▶ **PAGE**:
━━━━━━

# Rockford, Illinois group



## 2180161 (Oct 12, 2014)

Hi. This is my first thread created and post. If I am posting in the wrong area, please move it to the correct area. Anyway without further ado, 

Is there already a group in Rockford Illinois, USA? If not, how can I create one. I am looking for people to join or however it works, and if there is already one could someone please give me a link.
Thank you


----------



## TheCubingGash (Nov 8, 2014)

Hello around what part of Rockford do you live in? I'm really interested.


----------



## Deathranger999 (Nov 9, 2014)

I don't live in (or really around) Rockford, but I'm in the northeastern Illinois area, so this sounds cool.


----------



## 2180161 (Nov 9, 2014)

I actually dont live in Rockford, I live about 13 Miles southwest of it in Byron. There are 4 cubers here that I know of for sure. Me, my friend,my other friend and someone at my school. Me and my one friend went to Wiscube 2014, and I was the really short one. I would talk throughout the solve to the judge.


----------



## TheCubingGash (Nov 10, 2014)

Do you know of any competitions around the area? I really want to attend one.


----------



## 2180161 (Nov 11, 2014)

No, but I would like to host one, or however that works, but i dont know how.


----------



## 2180161 (Nov 11, 2014)

i found out how, I have emailed a Board Member of the WCA, to see if there can be a delegate, because there weren't any for Illinois, except for the board member i emailed.


----------



## Kit Clement (Nov 11, 2014)

2180161 said:


> i found out how, I have emailed a Board Member of the WCA, to see if there can be a delegate, because there weren't any for Illinois, except for the board member i emailed.



Ilkyoo doesn't live in Illinois anymore, he's moved back to Korea recently.

━━━━━━

▶ **TASK REQUIREMENTS**: Update the Rockford thread from "## TheCubingGash (Nov 8, 2014)" to "this sounds cool.", swapping "northeastern" for "northwestern", and write out that passage.

▶ **PROVIDED MATERIAL**:
━━━━━━

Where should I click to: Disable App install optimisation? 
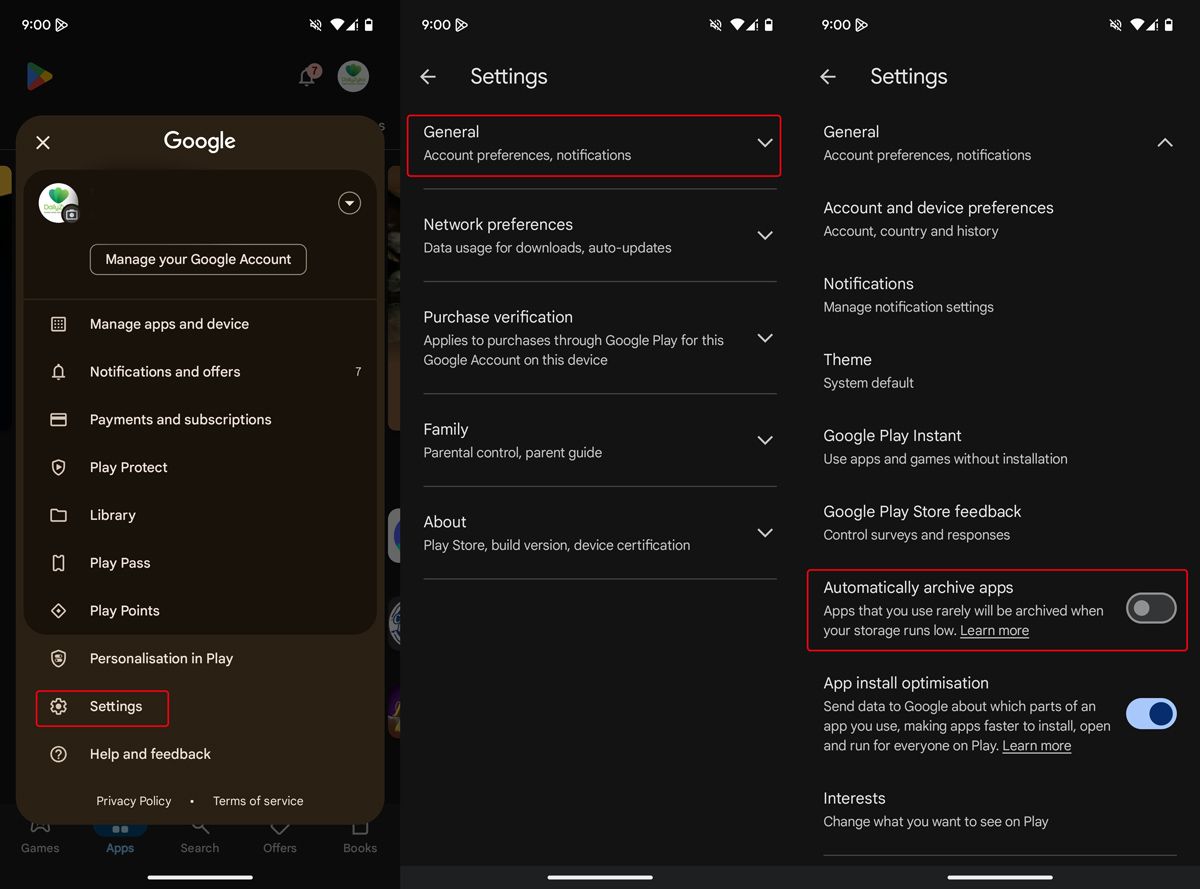point(1151,714)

━━━━━━

▶ **EXERCISE RESPONSE**:
## TheCubingGash (Nov 8, 2014)

Hello around what part of Rockford do you live in? I'm really interested.


----------



## Deathranger999 (Nov 9, 2014)

I don't live in (or really around) Rockford, but I'm in the northwestern Illinois area, so this sounds cool.